GEND 356: Jensen "Reading Classes: Chapter Six - Across the Great Divide"

"As we have seen with primary and secondary schools, college students from the middle class generally find in higher education the cultural rules, values, language, and community mores that are familiar to them.  Working class students, again, face a maze of new rules, values, language, and a world of indecipherable references" (150).
This directly relates to what Jean Anyon was discussing in "Social Class and the Hidden Curriculum of Work" in regards to the differing social class behaviors in the classroom setting.  (I did notice that Jensen mentioned Anyon a handful of times in this chapter.)  Anyon discusses in detail the ways in which different-class students are socially groomed for their respective class in a school setting.  Jensen talks about how this affects how different classes approach college.  Since college is designed "by and for the middle and upper class" it can only leave the working class struggling or leave them "behind" altogether.

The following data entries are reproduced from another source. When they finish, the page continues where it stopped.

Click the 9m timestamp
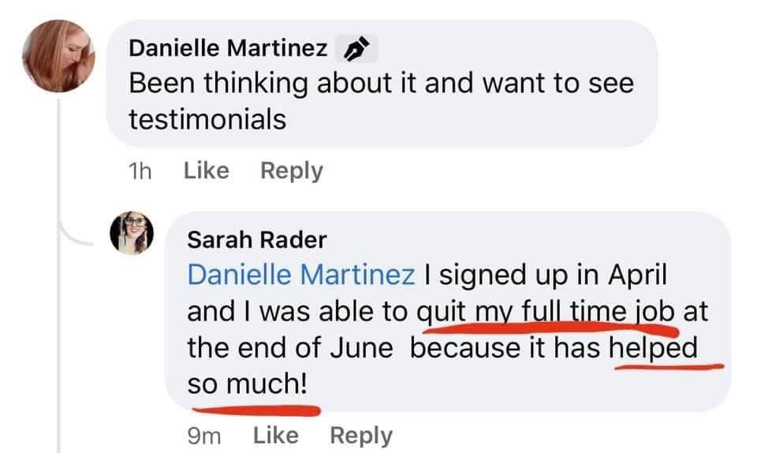The width and height of the screenshot is (757, 453). point(204,436)
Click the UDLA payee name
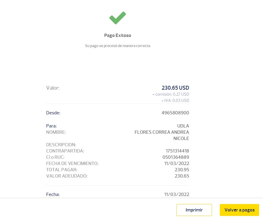 (183, 126)
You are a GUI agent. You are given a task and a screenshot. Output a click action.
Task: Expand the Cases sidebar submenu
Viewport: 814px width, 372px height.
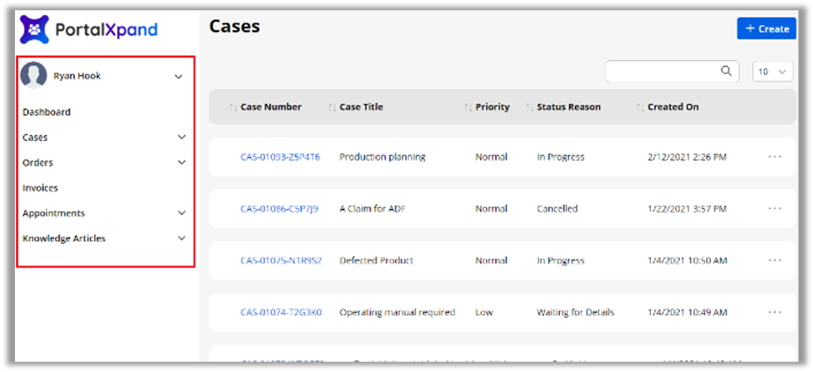tap(181, 138)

"Of course, among elite schools in the United States, reaching out to working class people has never been the goal.  In fact, if you subtract the legacy admissions of children of wealthy alumni (who donate money) and also annual designated scholarships, only 40 percent of all college slots are left for all the middle class and working class folks who want to go" (160).

This is frustrating.  According to Anyon, "the number of persons who presently comprise the working class in the United States is between 50 percent and 60 percent of the population" and that the wealthiest comprise a fraction of 1 percent (Anyon 69).  This is to say nothing of the percentage of the US population that are lower class and poor.  Not only is a college education for those who are not financially able difficult to come by in the first place, and not only are working class students faced with the difficulty of completely different "rules, values, language" of the middle class, but they have a smaller percentage of "slots" available to them. If this isn't a kick in the teeth to the lie that is the "American Dream" than I don't know what is.  This is a further illustration of how difficult class mobility is in the United States--contrary to what mass media and dominant ideology would leave you to believe.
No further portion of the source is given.